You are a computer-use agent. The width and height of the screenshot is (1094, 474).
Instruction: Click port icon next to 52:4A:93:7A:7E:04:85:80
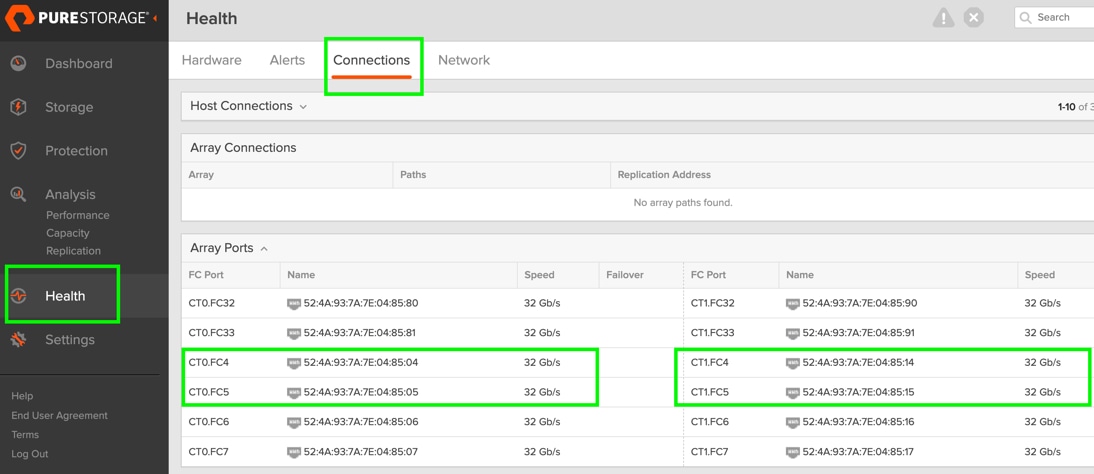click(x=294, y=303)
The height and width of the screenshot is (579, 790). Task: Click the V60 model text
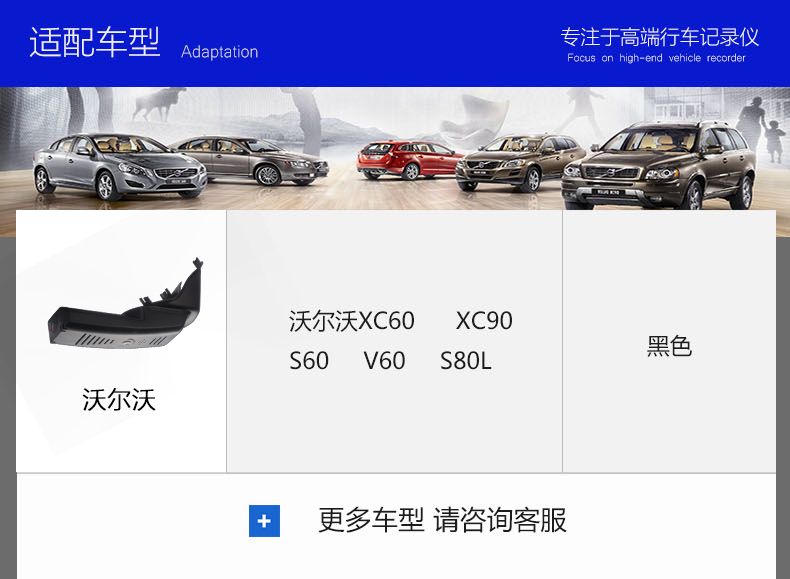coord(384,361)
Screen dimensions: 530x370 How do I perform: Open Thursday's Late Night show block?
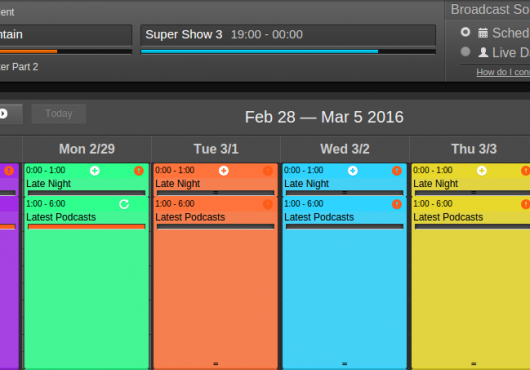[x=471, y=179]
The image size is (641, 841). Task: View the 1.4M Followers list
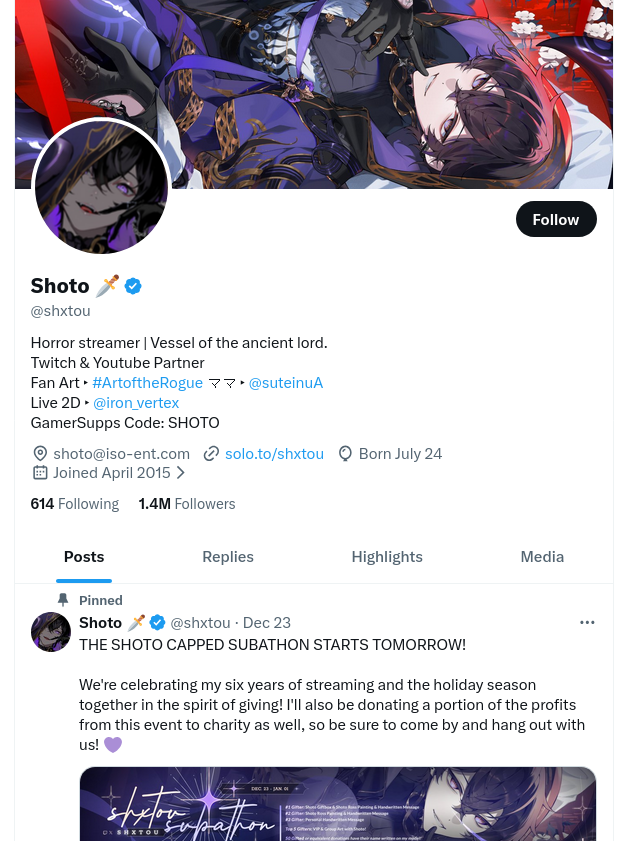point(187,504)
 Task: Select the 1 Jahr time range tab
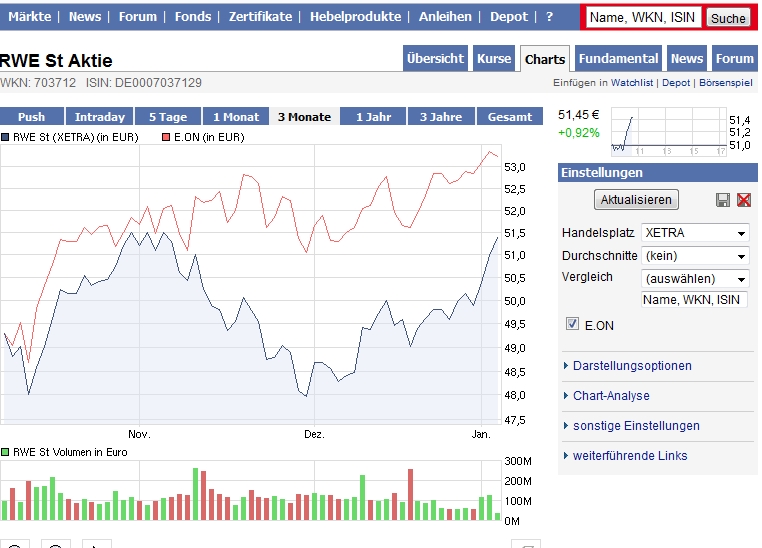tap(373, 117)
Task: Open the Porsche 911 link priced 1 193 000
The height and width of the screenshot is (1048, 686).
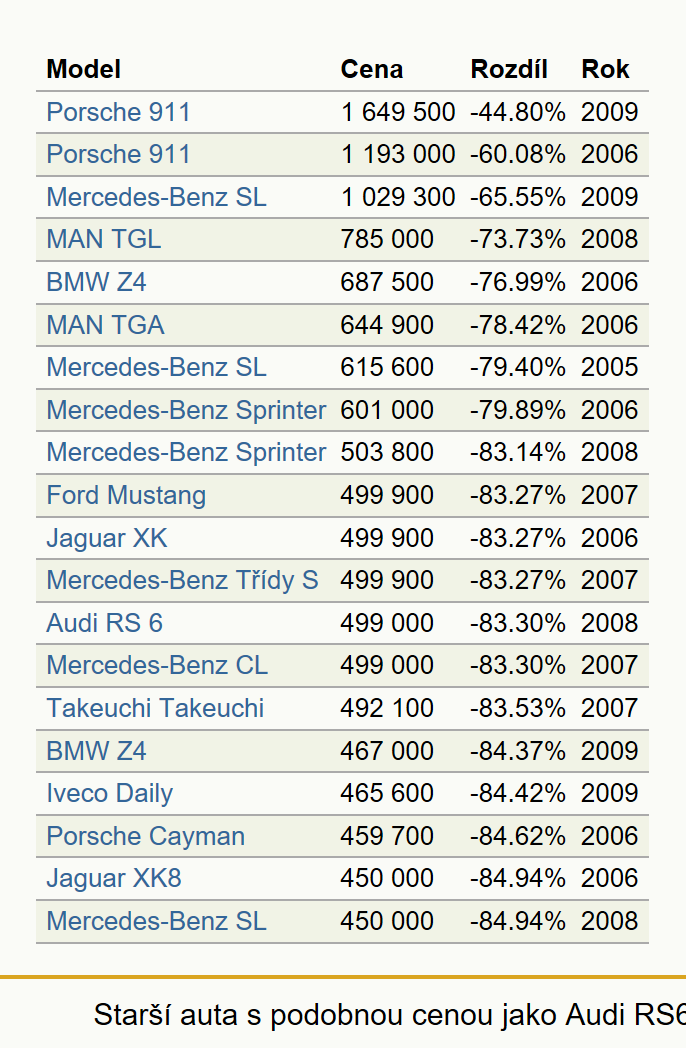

> What you are asked to do
Output exactly, and with no pictures, the lines from the line that holds "Task: Select the 1 Jahr time range tab" through the last line of the listing above.

> Output for this task
 Task: Select the 1 Jahr time range tab
tap(373, 117)
Task: Open the Porsche 911 link priced 1 193 000
The height and width of the screenshot is (1048, 686).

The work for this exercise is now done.